#### Text extract
● ● ● ● ●
Sixty-four different possible score
combinations were discussed and analyzed by the group, and a performance level
identified by consensus for each. Decisions were based on reasoned perceptions
of what each score combination revealed about the student’s performance, and the
relative position of that performance level within the hierarchy of other
levels. It was easier to analyze and assign performance levels beginning with
the lowest and highest levels, then working toward the middle. In the end, the
group was able to define and categorize all score combinations. The model was
tested using various arbitrary score combinations to check that the defined
performance level made sense, given the student’s scores, and that scores were
appropriately scaled relative to adjacent scores.
An analysis of several arbitrary score
combinations reveals, for example, that a student who scores LC=3, DSC=2, and
Ind=3 according to the MCAS-Alt scoring rubric, is a student who is working on
modified (or "expanded") learning standards, who demonstrates 26-50% accuracy,
and who needs assistance 51-75% of the time during standards-based activities
(Massachusetts Department of Education, 2001). From this information, the
student would appear to be performing above the definition of Awareness
in this content area, but not yet at Progressing, in which the
student would perform the skills and demonstrate the knowledge with greater
independence and accuracy. Since this student is somewhere between the
Awareness and Progressing
performance levels, we can say with relative confidence that the student is at
the Emerging
level. Another student who hypothetically scored LC=3, DSC=3, Ind=4 is also
working on modified standards, but performs with a sufficiently high rate of
accuracy and independence to be placed in the Progressing performance
level. He or she is probably ready to attempt even more challenging tasks,
skills, and concepts in the coming year, since the data suggest he or she has
mastered skills and content in the current portfolio. Figure 3 shows the
complete analytical rubric for determining performance levels in each portfolio
strand.
Figure 3. Analytical Rubric for Determining
Performance Levels in Each Portfolio Strand
Calculating the Overall Performance Level
Once performance levels are determined for
each of three required portfolio strands in the content area, based on the
analytical rubric shown in Figure 3, these are averaged and rounded to the
nearest whole number to determine the overall performance level in that subject.
To calculate the average of three performance levels, consecutive numerical
values are given to each performance level, as follows: Awareness
= 1, Emerging = 2, Progressing = 3, Needs Improvement = 4,
etc. Figure 4 shows how different combinations are averaged to yield a final
performance level.
Figure 4. Performance Levels in Each Strand
are Averaged to Determine an Overall Performance Level
Student |
Portfolio Strand |
Performance Level |
#1 |
#2 |
#3 |
A |
Aw (1) |
Aw (1) |
Em (2) |
Awareness (ave. 1.33) |
B |
Aw (1) |
Em (2) |
Em (2) |
Emerging (ave. 1.67) |
C |
Em (2) |
Pg (3) |
NI (4) |
Progressing (ave. 3.0) |
Meeting the
State’s Graduation Requirement Through MCAS Alternate Assessment
A performance level of Needs
Improvement or higher is required on grade 10 MCAS assessments in English
Language Arts and Mathematics in order to earn a "competency determination" (the
state’s requirement to receive a regular high school diploma). As previously
stated, alternate assessment is one pathway to meet that requirement. Therefore,
it is necessary to calibrate performance levels precisely between the alternate
assessment and the general assessment, especially at the Needs Improvement
level. What does a Needs Improvement portfolio look like, and what
specifically constitutes a "comparable performance" to a student who was tested
and earned this score? Although portfolio scorers can accurately determine a
portfolio’s completeness, accuracy, and independence of performance, an
additional level of review seemed necessary in order to assure the breadth,
quality, and comparability of the student’s performance to that of other
students who passed the grade 10 MCAS tests in those subjects.
● ● ● ● ●
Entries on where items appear
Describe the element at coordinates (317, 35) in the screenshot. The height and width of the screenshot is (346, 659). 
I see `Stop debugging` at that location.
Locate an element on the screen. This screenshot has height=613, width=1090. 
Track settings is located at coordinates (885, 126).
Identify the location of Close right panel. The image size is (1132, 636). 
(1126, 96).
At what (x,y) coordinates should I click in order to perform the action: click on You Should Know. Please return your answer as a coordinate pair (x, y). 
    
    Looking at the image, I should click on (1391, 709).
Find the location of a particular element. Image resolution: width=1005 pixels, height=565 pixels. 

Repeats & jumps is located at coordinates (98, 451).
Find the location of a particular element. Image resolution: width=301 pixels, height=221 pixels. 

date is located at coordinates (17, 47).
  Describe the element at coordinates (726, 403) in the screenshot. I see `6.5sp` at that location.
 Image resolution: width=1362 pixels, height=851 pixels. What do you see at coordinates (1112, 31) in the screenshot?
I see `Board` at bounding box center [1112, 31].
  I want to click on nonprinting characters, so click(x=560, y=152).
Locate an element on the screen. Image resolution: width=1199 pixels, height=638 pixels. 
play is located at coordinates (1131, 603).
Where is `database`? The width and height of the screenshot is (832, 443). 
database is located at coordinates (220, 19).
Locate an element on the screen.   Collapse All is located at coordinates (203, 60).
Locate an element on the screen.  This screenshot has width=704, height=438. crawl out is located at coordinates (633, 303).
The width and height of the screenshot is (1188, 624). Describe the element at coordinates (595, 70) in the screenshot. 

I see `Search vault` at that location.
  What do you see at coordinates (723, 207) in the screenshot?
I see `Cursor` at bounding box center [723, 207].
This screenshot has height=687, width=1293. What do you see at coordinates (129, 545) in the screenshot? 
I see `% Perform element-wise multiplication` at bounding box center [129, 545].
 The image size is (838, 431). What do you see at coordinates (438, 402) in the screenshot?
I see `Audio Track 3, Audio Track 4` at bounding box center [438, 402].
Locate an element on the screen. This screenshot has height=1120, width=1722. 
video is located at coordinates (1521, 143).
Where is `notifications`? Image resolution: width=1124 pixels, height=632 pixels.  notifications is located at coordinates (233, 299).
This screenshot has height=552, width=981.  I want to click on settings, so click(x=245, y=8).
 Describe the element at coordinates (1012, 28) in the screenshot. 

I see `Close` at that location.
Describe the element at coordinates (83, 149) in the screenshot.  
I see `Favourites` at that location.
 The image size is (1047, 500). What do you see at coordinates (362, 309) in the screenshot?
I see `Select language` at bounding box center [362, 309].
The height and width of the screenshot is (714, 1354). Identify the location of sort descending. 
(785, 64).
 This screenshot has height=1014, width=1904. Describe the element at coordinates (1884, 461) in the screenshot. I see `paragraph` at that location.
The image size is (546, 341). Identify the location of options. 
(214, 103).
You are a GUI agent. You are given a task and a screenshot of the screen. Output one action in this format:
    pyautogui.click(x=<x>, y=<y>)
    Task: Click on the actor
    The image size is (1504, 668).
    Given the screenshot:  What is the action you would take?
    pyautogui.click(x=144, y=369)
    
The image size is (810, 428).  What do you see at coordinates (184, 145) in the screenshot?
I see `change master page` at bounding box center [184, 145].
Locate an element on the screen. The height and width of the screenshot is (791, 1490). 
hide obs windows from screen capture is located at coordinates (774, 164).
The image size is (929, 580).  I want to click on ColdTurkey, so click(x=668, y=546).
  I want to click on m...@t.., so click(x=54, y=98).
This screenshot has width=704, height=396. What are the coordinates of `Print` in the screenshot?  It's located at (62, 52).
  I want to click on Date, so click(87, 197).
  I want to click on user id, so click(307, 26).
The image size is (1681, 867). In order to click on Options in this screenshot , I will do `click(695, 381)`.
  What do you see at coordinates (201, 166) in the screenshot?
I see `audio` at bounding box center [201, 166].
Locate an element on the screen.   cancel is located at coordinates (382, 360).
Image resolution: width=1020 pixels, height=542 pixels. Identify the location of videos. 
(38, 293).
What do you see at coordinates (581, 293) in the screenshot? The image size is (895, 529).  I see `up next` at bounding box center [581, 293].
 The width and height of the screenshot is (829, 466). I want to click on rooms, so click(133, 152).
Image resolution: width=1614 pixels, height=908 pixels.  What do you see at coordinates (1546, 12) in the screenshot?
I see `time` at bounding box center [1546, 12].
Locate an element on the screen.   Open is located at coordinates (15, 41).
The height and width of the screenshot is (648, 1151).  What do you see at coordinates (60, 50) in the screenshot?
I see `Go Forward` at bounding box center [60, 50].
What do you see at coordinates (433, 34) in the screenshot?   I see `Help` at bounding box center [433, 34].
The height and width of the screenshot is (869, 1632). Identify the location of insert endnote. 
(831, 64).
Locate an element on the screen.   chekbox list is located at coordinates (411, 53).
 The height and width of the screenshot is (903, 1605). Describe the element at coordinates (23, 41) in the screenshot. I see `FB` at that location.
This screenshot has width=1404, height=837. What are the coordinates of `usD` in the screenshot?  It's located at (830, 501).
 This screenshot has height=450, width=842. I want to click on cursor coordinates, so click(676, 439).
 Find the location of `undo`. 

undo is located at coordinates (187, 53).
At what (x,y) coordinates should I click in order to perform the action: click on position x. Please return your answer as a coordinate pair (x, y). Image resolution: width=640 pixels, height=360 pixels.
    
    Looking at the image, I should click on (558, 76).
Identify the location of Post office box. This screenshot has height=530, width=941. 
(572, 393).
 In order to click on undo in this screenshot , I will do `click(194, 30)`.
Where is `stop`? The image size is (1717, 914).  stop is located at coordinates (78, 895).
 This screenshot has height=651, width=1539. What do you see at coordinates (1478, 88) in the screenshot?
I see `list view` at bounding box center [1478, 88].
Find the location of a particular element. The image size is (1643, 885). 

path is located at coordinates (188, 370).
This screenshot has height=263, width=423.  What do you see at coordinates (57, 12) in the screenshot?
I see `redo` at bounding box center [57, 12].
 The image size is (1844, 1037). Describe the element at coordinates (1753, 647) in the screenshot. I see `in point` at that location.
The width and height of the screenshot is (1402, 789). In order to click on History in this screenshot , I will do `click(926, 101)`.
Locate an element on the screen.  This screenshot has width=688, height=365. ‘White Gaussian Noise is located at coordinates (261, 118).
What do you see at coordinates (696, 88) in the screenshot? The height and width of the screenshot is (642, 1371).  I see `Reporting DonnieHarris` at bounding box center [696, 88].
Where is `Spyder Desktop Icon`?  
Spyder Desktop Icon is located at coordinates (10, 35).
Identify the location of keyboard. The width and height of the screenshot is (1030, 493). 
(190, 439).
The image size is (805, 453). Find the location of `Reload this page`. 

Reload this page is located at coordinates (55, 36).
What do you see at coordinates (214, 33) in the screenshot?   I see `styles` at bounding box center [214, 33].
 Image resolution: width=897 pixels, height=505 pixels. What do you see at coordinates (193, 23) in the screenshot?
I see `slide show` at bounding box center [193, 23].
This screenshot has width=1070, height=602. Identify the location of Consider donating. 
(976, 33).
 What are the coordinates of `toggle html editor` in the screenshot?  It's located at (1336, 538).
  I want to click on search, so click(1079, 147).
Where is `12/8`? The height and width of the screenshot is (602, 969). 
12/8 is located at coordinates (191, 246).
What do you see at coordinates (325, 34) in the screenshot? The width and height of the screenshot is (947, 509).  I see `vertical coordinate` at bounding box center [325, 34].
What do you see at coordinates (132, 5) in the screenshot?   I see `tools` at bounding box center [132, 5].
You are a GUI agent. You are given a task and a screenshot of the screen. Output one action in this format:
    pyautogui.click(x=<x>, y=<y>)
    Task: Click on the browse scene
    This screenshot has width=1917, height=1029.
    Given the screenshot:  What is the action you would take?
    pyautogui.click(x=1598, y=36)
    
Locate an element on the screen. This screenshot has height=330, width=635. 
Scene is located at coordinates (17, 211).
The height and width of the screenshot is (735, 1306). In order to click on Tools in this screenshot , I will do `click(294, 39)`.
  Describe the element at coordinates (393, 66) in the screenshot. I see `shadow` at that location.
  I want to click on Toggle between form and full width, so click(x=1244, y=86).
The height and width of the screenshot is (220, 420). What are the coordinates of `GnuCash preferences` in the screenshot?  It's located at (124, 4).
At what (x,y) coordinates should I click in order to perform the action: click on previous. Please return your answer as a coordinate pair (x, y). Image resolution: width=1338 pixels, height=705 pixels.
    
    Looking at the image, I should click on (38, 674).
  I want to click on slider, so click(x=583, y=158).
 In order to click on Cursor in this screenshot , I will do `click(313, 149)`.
● ● ● ● ●
#### Stated problem 1
Answer these questions using the passage on MCAS alternate assessment:
(a) How many possible score combinations did the group discuss and analyze?
(b) What numerical value is given to the Progressing performance level?
(c) What performance level is required on grade 10 MCAS assessments to earn a "competency determination"?
#### Stated problem 2
Reproduce the part of the passage on MCAS alternate assessment starting at "Figure 3. Analytical" and ending at "performance level.", swapping "whole number" for "integer".
#### Stated problem 3
Extend the passage on MCAS alternate assessment with the next part, picking up after its final sentence.

#### Exercise answer 1
(a) Sixty-four
(b) 3
(c) Needs Improvement or higher

#### Exercise answer 2
Figure 3. Analytical Rubric for Determining
Performance Levels in Each Portfolio Strand
Calculating the Overall Performance Level
Once performance levels are determined for
each of three required portfolio strands in the content area, based on the
analytical rubric shown in Figure 3, these are averaged and rounded to the
nearest integer to determine the overall performance level in that subject.
To calculate the average of three performance levels, consecutive numerical
values are given to each performance level, as follows: Awareness
= 1, Emerging = 2, Progressing = 3, Needs Improvement = 4,
etc. Figure 4 shows how different combinations are averaged to yield a final
performance level.

#### Exercise answer 3
To accomplish this, the Department
convenes a panel of math and English language arts content specialists each year
to review a selection of grade 10 portfolios set aside for this purpose, and to
make recommendations to the Department on whether these students have
demonstrated achievement at or above Needs Improvement level based on the
evidence in their portfolios. Panelists, themselves, were selected by the
Department for their secondary-level teaching expertise in the content area;
their experience serving on the state’s Assessment Development Committees that
develop and review general assessment test items with the state’s test
contractor; and their extensive familiarity with Massachusetts Curriculum
Frameworks. Panelists are familiar with work typical of students who
"passed" the grade 10 MCAS tests in ELA and Mathematics since they teach these
students on a daily basis. Panel members were asked to examine pre-scored
portfolios at Level of Complexity 4 and 5, and to verify whether they
felt the contents:
document the full range of learning
standards, covering knowledge and skills tested on grade 10 MCAS tests
in the content area;
demonstrate a level of performance
typical of students who perform at the Needs Improvement level on
the MCAS test in that subject; and
exemplify an even higher
performance level than Needs Improvement; for example,
Proficient or Advanced.
Conclusion
Although the number of students each year
who perform at or above the Needs Improvement level on grade 10 ELA and
Math alternate assessments is relatively small, this number can be expected to
grow over time. Of course, as teachers also gain familiarity with portfolio
management techniques, submission requirements, curriculum alignment, and
instructional improvements, the scores of all
students will rise. It is important for states to demonstrate the effectiveness
of their statewide alternate assessments to improve the nature of instruction
for students with significant disabilities generally, and to show that these
improvements translate into expanded opportunities for these students both in
and out of school. It is also important to demonstrate the capacity of the
alternate assessment to assist students to meet the same important scholastic
requirements as other students.
Developing a statewide alternate
assessment presents states with a range of difficult choices, such as how to
determine participation, measure performance, and report results. The demand for
professional development and technical assistance required by such a system can
be intensive, and there must be an ongoing commitment by state assessment
personnel to maintain communication and accessibility with the public. In the
end, each state must ultimately develop an alternate assessment that reflects
not only its standards, but its unique culture and values that is integrated
with the standard assessment system, and that promotes the greatest benefits to
the most students.
References
Kleinert, H., & Kearns, J. (2001).
Alternate assessment: Measuring outcomes and supports for students with
disabilities. Baltimore, MD: Paul H. Brookes
Massachusetts Department of Education.
(1999). Participation guidelines for MCAS Alternate Assessment. Malden,
MA: Author.
Massachusetts Department of Education.
(2001). Rubric for scoring portfolio strands in the 2002 Educator’s
Manual for MCAS Alternate Assessment. Malden, MA: Author.
Quenemoen, R., Rigney, S., & Thurlow, M.
(2002).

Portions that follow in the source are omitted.